Un informe de inteligencia reveló que el dictador Nicolás Maduro desestimó las advertencias sobre una inminente operación militar estadounidense. Durante una reunión celebrada a finales de diciembre de 2025, la cúpula del régimen analizó el despliegue de las fuerzas internacionales. Sin embargo la arrogancia del liderazgo chavista impidió activar los protocolos de defensa nacional ante la amenaza.
El entonces ministro Vladimir Padrino López recomendó suspender los permisos militares y elevar la operatividad castrense en todo el país. No obstante el régimen rechazó la alerta al confiar en falsas promesas de lobbistas y diplomáticos extranjeros. La sumisión de los mandos derivó en la posterior captura del dictador y de su esposa Cilia Flores.
Dirigentes clave del régimen como Diosdado Cabello y Jorge Rodríguez respaldaron la inacción para evitar alarmar a las tropas. Las investigaciones señalan la existencia de contactos secretos entre figuras del chavismo y funcionarios norteamericanos previo al ataque. La complicidad de la cúpula facilitó el éxito operacional de las fuerzas aliadas en Fuerte Tiuna.
Paralelamente el Vaticano intentó gestionar una salida negociada que contemplaba el asilo del dictador en la Federación Rusa. Sin embargo la administración estadounidense rechazó cualquier pacto para garantizar que el criminal enfrentara la justicia por narcoterrorismo. La determinación de Washington frustró las maniobras de impunidad impulsadas por los aliados de la tiranía.

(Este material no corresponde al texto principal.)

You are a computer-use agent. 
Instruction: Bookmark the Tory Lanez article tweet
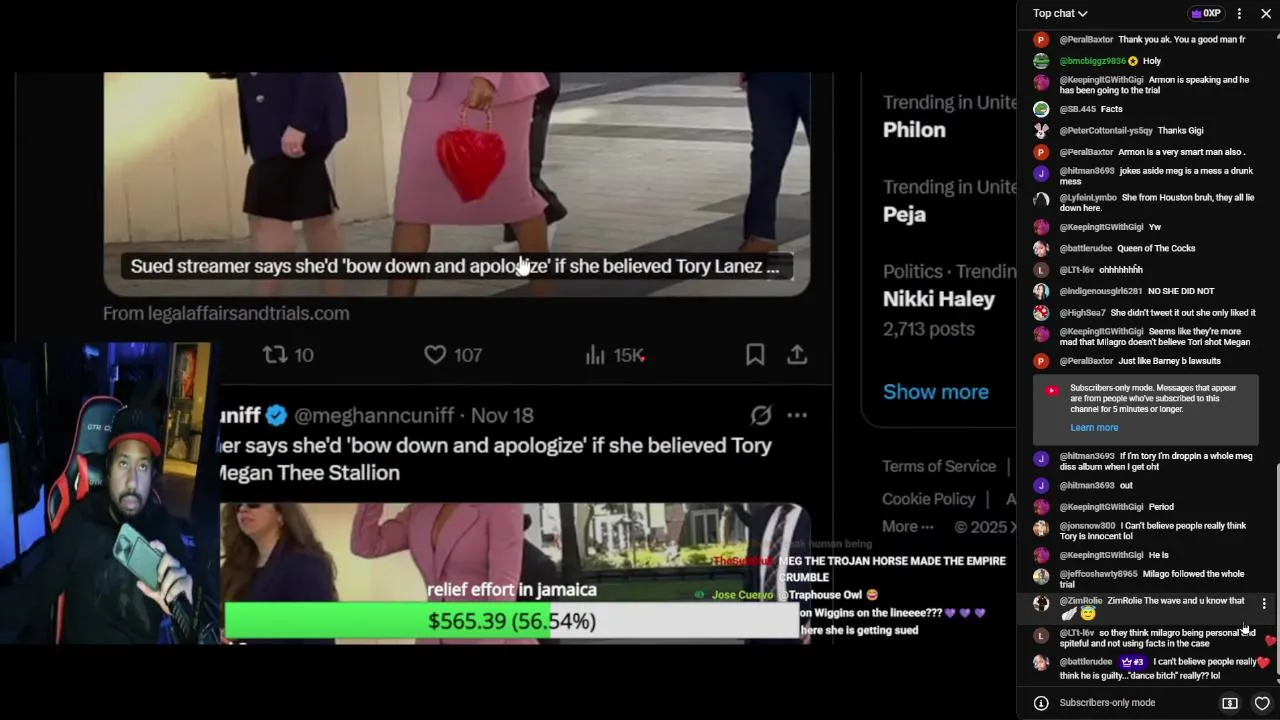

Tras la extracción del líder chavista las nuevas autoridades procedieron a purgar de inmediato a la cúpula de la Fuerza Armada. Los comandantes del sistema de defensa aeroespacial resultaron destituidos por la absoluta incapacidad operativa demostrada durante la incursión. La debacle evidenció el colapso definitivo del aparato de seguridad del régimen usurpador.
El operativo militar asestó un golpe demoledor a la estructura del crimen organizado incrustada en el poder estatal. La inacción de los jerarcas evidenció las fracturas internas y la cobardía de la cúpula ante la determinación aliada. El desenlace inició el desmantelamiento formal de la tiranía que oprimía a la nación.
Las fuerzas internacionales mantienen la vigilancia sobre la transición para impedir la reorganización de los grupos criminales. La justicia avanza en el juzgamiento de los responsables de graves violaciones a los derechos humanos.